Mal im Ernst: Im Sommer haben sechs Personen eine Woche lang in unserem Garten herumgegraben. Der Zugang zum Grundstück war auch im restlichen Sommer dann nur sporadisch passierbar, da Baustellenfahrzeuge das gesamte Wohngebiet blockierten. Das ganze Land ist eine Glasfaserbaustelle. Und nun soll es trotzdem bis ins Jahr 2027 dauern, bis ich hier endlich über einen funktionierenden Glasfaseranschluss verfüge und beim Streaming von Serien mehr sehe als ein ewiges Standbild von Lorelai und Emily Gilmore beim Freitagsdinner?!


Baustellen-Blues: Ein Land in Glasfaser-Starre 

Der Telekom-Vertrag ist selbstverständlich bereits seit dem vergangenen Jahr unterzeichnet. Aber gut, so übe ich mich in Contenance.

HEUTE IN EILE? DIREKT ZU DEN MELDUNGEN DER WOCHE! 

Einmal muss ich jetzt aber doch nochmal von der Vergangenheit schwärmen: Während meiner Zeit im Studentenwohnheim hat eine Gruppe zupackender Studentinnen und Studenten an den Wochenenden eigenhändig Glasfaserkabel verlegt. Jeden Samstag. Innerhalb weniger Monate war jedes einzelne Apartment ans Deutsche Forschungsnetz angebunden. Wie komfortabel ich es hatte, habe ich jetzt festgestellt. EIN VIERTELJAHRHUNDERT SPÄTER! 😊

 
 

Warten auf den digitalen Durchbruch 
Einen ähnlichen Moment wie beim abendlichen Streaming-Desaster hatte ich bereits gestern Vormittag erlebt, als ich erfuhr, dass ein Unternehmen aus der Küchenmöbelindustrie gerade entschieden hat, sein digitales Verkaufshandbuch wieder zu beerdigen. Wegen zu geringer Akzeptanz. 

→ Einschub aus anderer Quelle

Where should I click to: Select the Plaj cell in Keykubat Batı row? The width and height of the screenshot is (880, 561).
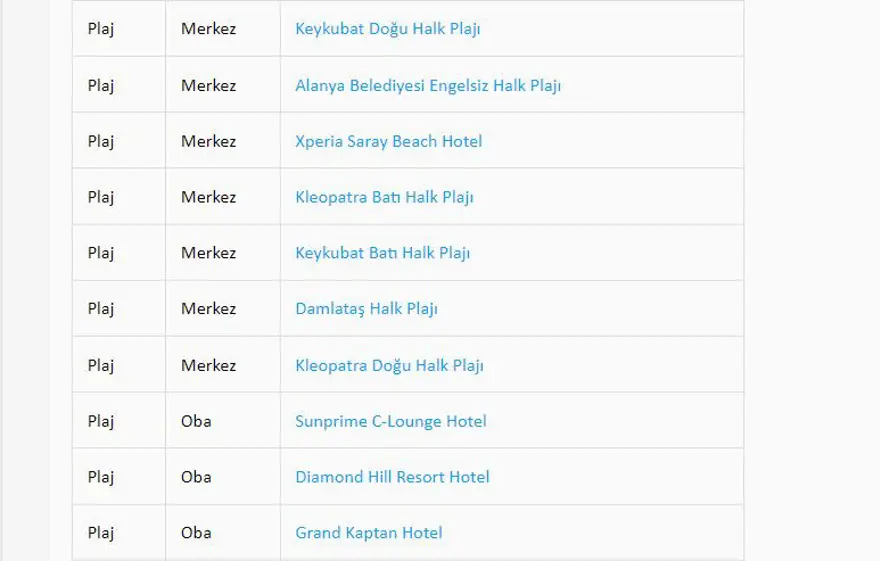100,253
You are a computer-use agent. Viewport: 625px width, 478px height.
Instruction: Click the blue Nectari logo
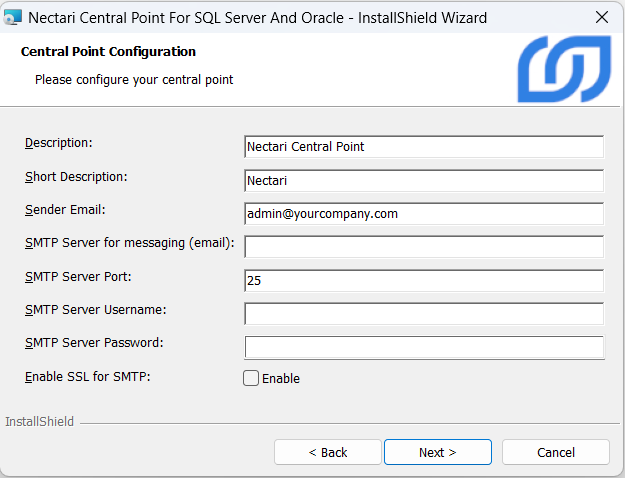point(563,70)
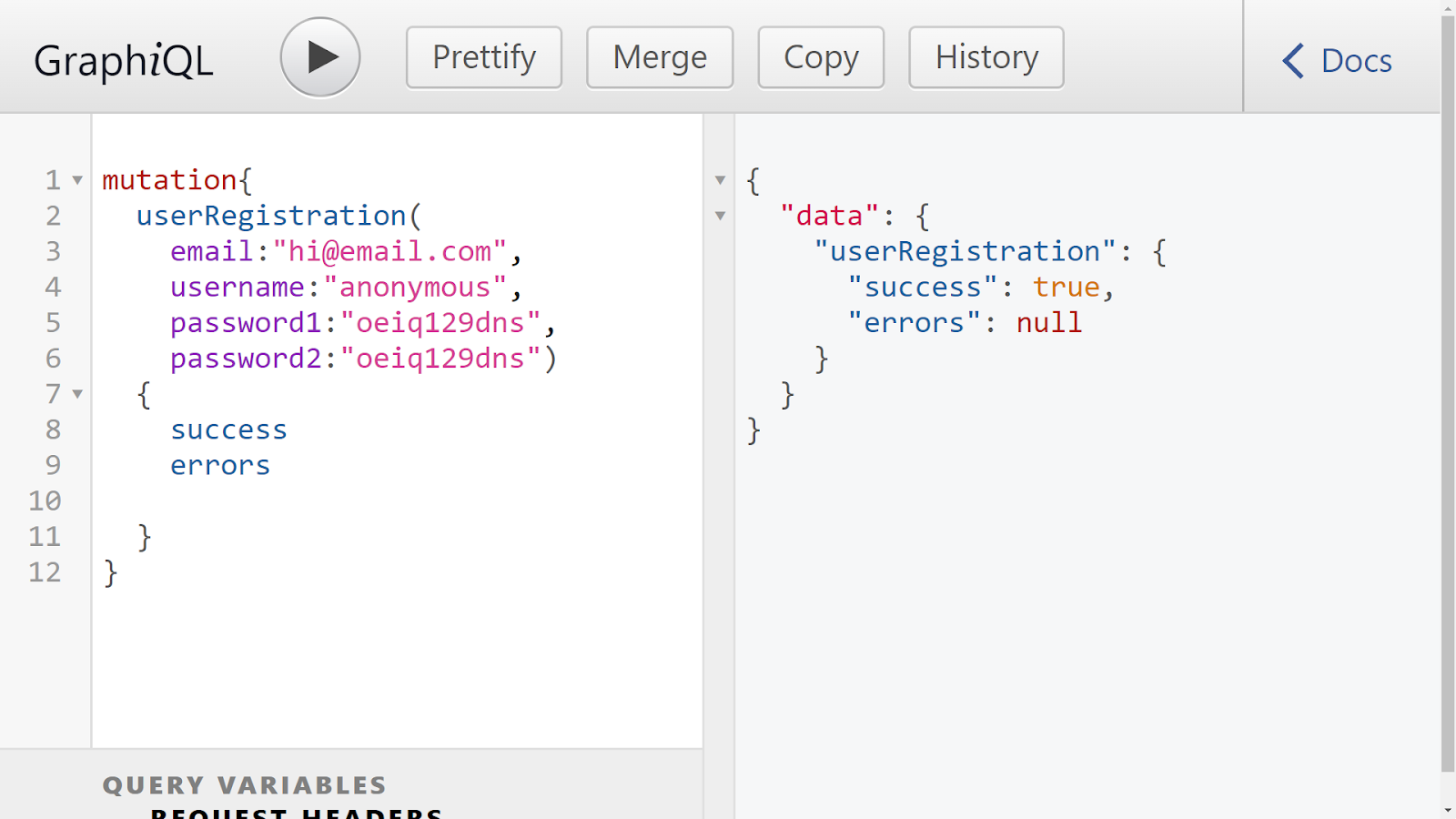The image size is (1456, 819).
Task: Click the collapse arrow next to the data object
Action: click(x=720, y=216)
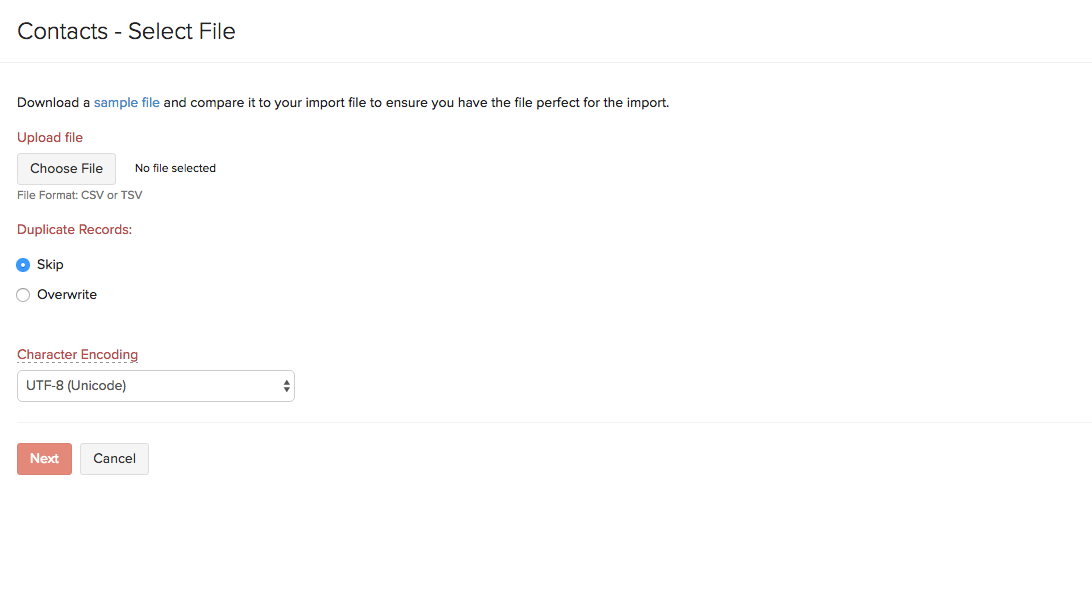Click the encoding dropdown up-down arrows
The height and width of the screenshot is (595, 1092).
(x=287, y=386)
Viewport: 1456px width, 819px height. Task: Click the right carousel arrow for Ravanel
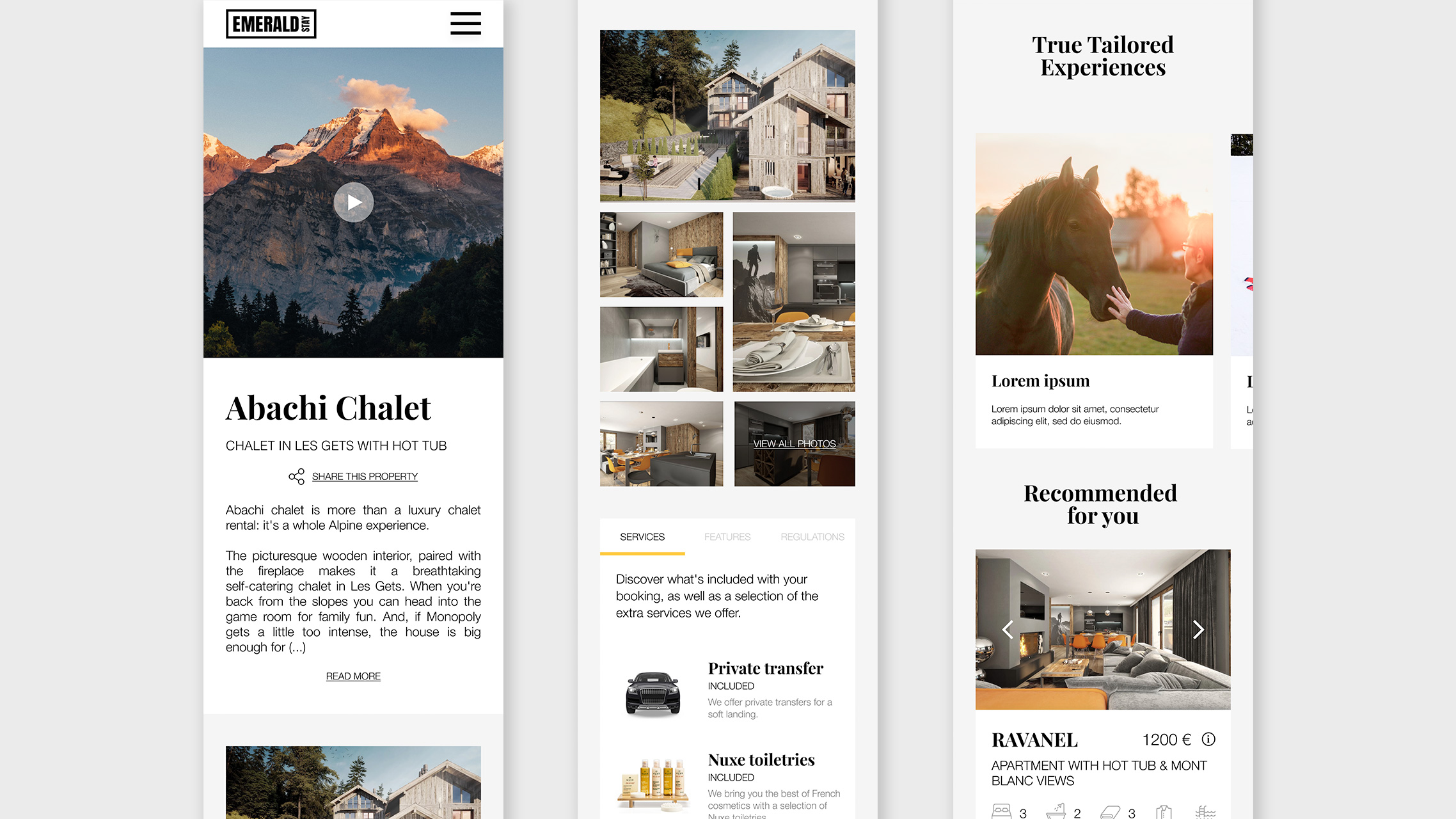(1197, 629)
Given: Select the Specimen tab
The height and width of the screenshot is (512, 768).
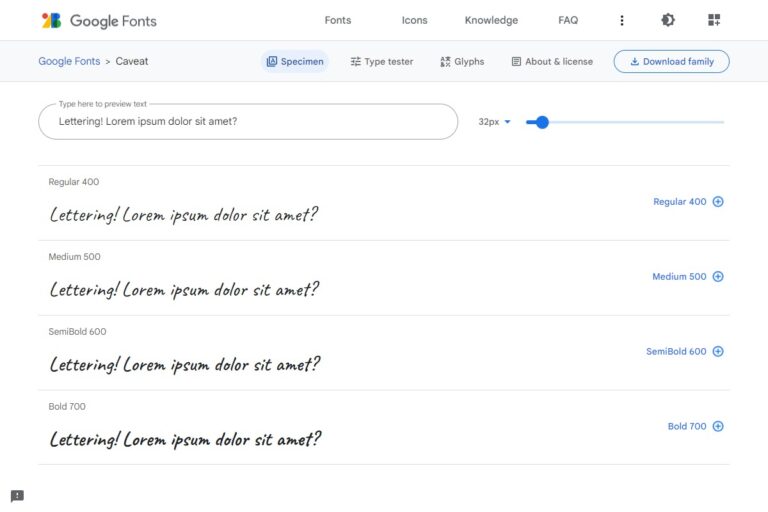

Auch von anderen Herstellern weiß ich, dass sie zumindest auf dem deutschen Markt auf den großen Durchbruch ihrer digitalen Verkaufshandbücher noch warten. Wieso man sich in Zeiten, in denen viele schon damit rechnen, dass Künstliche Intelligenz bald die Weltherrschaft übernimmt, lieber mit Printwälzern und PDF-Listen durchschlägt, ist für mich rätselhaft. Allerdings habe ich auch keine Planungsexpertise und lasse es mir gern erklären. Auf jeden Fall würde ich auch aus diesem Grund gern ein paar Jahre in die Zukunft reisen. Einfach mal schauen, wo dann noch dicke Bücher in den Regalen stehen.

 
 

E-Rechnungen und andere Unbequemlichkeiten
Eine extrem hohe Abdeckung hat dagegen der niederländische Dienstleister Tradeplace, dessen Digital Sales Assistant für Elektro-Hausgeräte von mehr als 5.000 Händlern genutzt wird und täglich von etwa 14.000 Personen.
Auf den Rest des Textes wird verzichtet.